At the end of the book there is the Unhooked Dictionary, a handy thesaurus that summarizes the state of Gen-X relationships with such nuggets as : Bling Ultimatum, Disposable Love, DTR Talk (Defining The Relationship), Marriage Heavy, Marriage Lite, Marriage Sabbatical, Multiple Choice Culture and finally the Wilma Flinstone Effect defined thusly: The modern woman’s longing for a symbol of a traditional female role. An example would be when a woman, even a feminist, desires a big diamond engagement ring or flowers as a proof that she, as a woman, is adored.
Comments
What people want
Nah, nobody knows jack about what they want. If they did, they’d be fulfilled when they got it.
Hasn’t happened now, hadn’t happend with yayati enjoying youth for a thousand years to fulfill his desires.

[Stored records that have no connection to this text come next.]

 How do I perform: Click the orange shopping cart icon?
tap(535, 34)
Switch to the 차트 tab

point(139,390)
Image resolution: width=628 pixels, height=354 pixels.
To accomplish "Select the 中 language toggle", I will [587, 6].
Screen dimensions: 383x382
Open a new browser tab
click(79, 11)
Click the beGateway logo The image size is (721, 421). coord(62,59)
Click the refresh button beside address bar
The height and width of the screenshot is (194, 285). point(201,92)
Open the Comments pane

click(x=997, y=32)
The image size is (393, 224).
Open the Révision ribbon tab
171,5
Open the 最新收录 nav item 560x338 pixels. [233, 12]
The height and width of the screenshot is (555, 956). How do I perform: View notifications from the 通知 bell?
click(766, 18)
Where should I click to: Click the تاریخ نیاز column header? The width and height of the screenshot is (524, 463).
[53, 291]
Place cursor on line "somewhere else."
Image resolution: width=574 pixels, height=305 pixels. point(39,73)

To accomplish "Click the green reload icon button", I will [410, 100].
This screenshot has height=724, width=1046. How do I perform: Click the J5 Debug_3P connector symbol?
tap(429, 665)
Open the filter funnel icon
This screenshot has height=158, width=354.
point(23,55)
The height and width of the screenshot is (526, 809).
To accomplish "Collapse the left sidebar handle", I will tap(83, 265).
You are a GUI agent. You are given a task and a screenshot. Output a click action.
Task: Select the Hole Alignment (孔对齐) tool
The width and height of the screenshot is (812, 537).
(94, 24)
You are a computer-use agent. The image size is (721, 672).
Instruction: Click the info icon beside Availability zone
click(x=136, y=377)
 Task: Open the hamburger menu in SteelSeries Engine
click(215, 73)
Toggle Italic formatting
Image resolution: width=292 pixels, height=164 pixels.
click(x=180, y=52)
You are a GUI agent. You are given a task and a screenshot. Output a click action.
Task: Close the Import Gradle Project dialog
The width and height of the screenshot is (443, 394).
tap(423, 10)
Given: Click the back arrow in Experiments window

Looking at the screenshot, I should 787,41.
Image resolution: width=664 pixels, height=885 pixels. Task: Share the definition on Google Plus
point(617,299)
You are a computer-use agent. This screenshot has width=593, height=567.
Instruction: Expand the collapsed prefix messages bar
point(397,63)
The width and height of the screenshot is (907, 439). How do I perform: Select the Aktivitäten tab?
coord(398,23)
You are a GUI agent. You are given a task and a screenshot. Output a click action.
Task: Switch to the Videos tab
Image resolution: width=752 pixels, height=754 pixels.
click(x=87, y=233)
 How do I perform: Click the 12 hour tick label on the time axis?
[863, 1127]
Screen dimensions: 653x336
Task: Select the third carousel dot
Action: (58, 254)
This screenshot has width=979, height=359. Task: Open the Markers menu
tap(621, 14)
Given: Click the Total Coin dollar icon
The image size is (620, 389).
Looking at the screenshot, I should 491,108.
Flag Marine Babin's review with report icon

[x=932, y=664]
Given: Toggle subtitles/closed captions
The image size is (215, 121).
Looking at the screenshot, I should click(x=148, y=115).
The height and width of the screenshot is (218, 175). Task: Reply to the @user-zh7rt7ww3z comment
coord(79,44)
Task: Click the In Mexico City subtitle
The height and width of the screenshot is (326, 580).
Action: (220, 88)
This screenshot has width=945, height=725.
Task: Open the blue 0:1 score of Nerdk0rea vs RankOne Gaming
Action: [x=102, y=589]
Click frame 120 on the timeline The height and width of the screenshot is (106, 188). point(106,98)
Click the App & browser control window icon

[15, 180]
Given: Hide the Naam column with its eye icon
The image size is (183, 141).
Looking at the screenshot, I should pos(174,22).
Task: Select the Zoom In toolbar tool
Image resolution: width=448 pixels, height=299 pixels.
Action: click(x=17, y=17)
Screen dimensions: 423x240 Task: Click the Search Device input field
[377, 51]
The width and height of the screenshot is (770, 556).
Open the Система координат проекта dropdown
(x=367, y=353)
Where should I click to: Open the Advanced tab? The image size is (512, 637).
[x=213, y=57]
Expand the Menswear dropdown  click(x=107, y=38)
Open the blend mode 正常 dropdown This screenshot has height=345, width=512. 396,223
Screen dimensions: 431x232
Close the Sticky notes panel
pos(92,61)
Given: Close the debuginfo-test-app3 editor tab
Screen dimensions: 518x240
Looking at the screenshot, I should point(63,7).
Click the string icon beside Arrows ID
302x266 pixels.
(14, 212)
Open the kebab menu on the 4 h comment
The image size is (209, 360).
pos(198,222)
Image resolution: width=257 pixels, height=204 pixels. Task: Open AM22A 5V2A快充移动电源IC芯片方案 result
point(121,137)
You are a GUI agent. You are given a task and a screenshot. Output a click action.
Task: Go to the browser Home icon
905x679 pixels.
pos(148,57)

And pray tell me - since when has youth not felt that it knows exactly what it wants? it is the nature of youth to believe that they know it all - today’s youth have no monopoly on such attitudes.
my two pence
That is quite an interesting take… It probably is already mentioned in the book, but I cant help but point out that rather than casual sex being a substitute for emotional intimacy, one can argue that in the absence of emotional intimacy, Gen-X does not feel it necessary to abstain from sexual activities, as opposed to the previous generation which was inhibited by social norms.
People from this generation know exactly what they want which carries over to their stance on relationships as well. They are not blurred by their sexual needs to drag their casual sexual encounters and try and make a long term relationship out of it. Its just that in their interim period of getting into a long term relationship, they see nothing wrong in casual sex. Of course, there would always be some percentage of cases where mere physical relationships leads to emotional attachments, halleluiah if its mutual, and boo-hoo if its one sided.
In the previous generation, a significant amount ‘hooked up’ because mommy-daddy told them to… a small percent were those who were lucky enough to chose whom they would want to be with.. the rest fell into the catagory who had to either had to compromise or go the mommy-daddy way, in order to for them to have which is licensed by society or to get a cure for their loneliness.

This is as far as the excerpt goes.